TASK DESCRIPTION —
In the entries that follow, find the line containing "Click the red DDV tag icon"; from there, copy every line exactly through the line containing "Select DPF Intake".

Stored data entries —

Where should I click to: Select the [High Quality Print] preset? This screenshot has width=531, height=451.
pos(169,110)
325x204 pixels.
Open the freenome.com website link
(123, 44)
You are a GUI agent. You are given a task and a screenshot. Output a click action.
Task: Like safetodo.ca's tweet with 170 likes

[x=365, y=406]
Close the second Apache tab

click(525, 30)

...

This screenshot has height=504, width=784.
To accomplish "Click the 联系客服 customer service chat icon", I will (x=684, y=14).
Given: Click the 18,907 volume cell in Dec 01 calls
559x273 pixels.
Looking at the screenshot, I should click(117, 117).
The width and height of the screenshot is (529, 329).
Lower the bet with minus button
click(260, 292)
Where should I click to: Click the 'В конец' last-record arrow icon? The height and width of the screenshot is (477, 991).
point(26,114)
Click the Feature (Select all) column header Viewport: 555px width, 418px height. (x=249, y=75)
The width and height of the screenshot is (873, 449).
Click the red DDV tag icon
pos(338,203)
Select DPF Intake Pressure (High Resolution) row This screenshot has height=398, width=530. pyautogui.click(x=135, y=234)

* * *

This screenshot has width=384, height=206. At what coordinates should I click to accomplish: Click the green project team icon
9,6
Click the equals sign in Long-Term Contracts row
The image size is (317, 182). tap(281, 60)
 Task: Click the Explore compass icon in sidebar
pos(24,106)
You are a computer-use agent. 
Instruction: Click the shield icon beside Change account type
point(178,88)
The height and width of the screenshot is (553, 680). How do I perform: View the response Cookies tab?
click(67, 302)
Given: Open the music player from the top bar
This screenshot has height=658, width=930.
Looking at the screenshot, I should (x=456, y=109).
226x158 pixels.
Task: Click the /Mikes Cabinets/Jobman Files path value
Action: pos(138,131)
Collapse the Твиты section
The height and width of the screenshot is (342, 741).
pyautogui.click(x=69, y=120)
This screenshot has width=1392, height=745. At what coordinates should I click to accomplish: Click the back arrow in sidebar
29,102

SOLUTION TO THIS EXERCISE —
Click the red DDV tag icon
pos(338,203)
Select DPF Intake Pressure (High Resolution) row This screenshot has height=398, width=530. pyautogui.click(x=135, y=234)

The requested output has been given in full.